"Beloved Piet,

"The world is so vast and so threatening. Love is so tender and delicate and creative. I think about you every day. I pray for you every day and I realize how much you mean to me. The death of Frederik has touched me so deeply and moved me so deeply that for days I could only think about you, your love, your pain, your worries, your faithfulness and now about the sorrow and strange joy that embraces you. . . .

"Thanks to you I got to know Frederik. Despite the fact that we saw each other so seldom and despite the fact we seldom corresponded with each other in recent years, I can no longer imagine my life without having to think about you and Frederik. When I think about Frederik, feelings are emerging in me that I have received from him, feelings of understanding, patience, generosity, tenderness, interest and real love. I have often hoped that you would come to visit me in New Haven, and I have often longed to involve you more deeply into my life. Even in a foreign land, you, together with Maria and Louis ter Steeg, remained the nearby and familiar faces that caused me to long to return to my friends.
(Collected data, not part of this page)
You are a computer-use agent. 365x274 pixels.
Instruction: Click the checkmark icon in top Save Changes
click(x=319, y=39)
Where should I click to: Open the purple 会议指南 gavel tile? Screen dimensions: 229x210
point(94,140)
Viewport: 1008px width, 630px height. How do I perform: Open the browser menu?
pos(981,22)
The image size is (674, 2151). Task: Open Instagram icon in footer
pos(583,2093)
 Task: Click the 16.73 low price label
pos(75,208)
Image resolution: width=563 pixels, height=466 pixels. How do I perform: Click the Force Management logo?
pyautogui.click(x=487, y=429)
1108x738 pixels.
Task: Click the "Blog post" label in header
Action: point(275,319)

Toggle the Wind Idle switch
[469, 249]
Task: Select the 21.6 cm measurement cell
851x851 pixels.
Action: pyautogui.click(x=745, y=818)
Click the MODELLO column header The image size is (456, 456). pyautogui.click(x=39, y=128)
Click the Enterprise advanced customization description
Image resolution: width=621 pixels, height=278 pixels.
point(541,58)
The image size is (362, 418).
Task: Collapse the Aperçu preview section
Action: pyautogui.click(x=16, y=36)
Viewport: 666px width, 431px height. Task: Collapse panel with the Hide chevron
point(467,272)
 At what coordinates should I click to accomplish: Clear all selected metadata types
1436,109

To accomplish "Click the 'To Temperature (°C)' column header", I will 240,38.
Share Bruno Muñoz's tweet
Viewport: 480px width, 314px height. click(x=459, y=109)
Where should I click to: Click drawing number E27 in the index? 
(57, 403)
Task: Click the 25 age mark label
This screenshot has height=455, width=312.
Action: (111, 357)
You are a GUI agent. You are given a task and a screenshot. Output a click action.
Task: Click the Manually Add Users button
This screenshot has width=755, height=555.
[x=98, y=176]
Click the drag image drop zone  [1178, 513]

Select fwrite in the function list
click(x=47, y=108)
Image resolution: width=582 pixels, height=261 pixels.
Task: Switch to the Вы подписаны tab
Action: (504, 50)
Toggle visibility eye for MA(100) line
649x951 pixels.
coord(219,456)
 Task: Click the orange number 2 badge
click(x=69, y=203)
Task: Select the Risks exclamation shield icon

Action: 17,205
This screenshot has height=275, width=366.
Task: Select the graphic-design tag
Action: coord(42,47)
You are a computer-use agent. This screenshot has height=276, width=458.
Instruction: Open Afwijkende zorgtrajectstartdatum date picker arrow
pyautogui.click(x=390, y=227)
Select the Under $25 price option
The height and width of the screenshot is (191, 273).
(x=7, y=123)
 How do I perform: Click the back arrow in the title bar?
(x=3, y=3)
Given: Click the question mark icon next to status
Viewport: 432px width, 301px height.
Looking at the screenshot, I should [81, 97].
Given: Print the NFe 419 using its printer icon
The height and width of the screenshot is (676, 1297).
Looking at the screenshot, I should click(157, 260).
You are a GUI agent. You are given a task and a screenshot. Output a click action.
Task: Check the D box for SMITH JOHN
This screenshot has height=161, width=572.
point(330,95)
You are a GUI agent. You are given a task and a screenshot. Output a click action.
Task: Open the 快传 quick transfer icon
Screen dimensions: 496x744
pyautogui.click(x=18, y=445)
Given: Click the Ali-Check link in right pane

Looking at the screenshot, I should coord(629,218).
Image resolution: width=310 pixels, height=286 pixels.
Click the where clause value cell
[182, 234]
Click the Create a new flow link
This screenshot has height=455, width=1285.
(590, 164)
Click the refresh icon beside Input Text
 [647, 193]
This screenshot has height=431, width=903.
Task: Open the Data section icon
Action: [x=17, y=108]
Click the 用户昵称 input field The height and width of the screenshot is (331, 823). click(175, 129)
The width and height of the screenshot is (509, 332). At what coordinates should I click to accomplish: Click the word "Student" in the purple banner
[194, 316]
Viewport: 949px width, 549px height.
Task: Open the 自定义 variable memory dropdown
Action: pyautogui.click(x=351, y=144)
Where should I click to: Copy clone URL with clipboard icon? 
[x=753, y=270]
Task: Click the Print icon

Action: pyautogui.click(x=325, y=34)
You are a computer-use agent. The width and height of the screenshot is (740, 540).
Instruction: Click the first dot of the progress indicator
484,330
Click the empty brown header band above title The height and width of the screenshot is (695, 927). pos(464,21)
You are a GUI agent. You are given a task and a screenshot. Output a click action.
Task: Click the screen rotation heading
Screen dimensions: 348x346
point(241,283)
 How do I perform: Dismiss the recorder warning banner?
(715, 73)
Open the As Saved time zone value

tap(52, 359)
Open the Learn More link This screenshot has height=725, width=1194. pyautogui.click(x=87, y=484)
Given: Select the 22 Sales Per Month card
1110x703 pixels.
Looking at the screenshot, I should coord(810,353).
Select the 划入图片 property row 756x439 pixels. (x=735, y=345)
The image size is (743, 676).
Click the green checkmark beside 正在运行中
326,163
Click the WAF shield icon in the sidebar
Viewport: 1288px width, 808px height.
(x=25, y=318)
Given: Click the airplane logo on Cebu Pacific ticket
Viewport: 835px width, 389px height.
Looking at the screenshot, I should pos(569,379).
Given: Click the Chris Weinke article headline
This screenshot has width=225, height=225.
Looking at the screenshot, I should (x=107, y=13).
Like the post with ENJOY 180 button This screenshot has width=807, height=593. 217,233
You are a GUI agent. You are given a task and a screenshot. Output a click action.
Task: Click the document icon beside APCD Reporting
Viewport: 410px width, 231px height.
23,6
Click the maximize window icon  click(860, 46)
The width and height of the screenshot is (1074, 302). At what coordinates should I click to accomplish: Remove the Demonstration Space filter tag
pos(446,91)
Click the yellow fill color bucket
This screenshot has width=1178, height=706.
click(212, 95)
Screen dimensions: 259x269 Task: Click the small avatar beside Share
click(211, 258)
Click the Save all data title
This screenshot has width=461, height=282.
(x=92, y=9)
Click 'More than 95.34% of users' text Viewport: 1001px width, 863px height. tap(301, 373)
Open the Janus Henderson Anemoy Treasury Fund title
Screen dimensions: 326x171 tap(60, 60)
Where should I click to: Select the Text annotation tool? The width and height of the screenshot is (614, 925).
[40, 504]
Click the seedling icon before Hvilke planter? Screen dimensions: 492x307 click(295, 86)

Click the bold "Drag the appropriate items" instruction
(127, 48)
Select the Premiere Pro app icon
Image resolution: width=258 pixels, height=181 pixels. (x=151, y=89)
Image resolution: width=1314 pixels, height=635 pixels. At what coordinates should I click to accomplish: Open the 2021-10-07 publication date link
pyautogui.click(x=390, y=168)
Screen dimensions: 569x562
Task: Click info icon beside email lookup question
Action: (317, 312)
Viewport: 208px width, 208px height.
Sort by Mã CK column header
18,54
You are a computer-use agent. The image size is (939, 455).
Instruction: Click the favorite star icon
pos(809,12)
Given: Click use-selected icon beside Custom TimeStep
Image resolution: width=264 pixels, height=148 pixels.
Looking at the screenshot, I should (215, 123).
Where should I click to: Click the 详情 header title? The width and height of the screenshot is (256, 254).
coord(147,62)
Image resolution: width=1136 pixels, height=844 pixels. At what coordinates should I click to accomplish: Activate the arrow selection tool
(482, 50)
"I write all this to you because it is true, although I would not have been able to express it until I heard about Frederik's death. I realize now how deeply I love you and him and how deeply grateful I am that it is through you that I got to know him. The 'small' words and gestures I received from Frederik are carved into my heart as one of the many signs that God is indeed love, a sign that has indeed been life-giving for me.

"Love is stronger than death. You know it and I know it. But I pray for you that this knowledge will descend deeper and deeper into your heart and bear fruit there. I feel your sorrow, your moments of deep loneliness. I feel them because I have always felt them. That's why I experience you now as being so close by. I also feel that strange love of God that envelops you, a joy that is hidden in sorrow. Jesus spoke those mysterious words: 'It is best for you that I leave you now . . . so that my Spirit, the consoler, can come.' I will continue to pray for you that Frederik's life, but also his death, might bring you close to God, the consoler."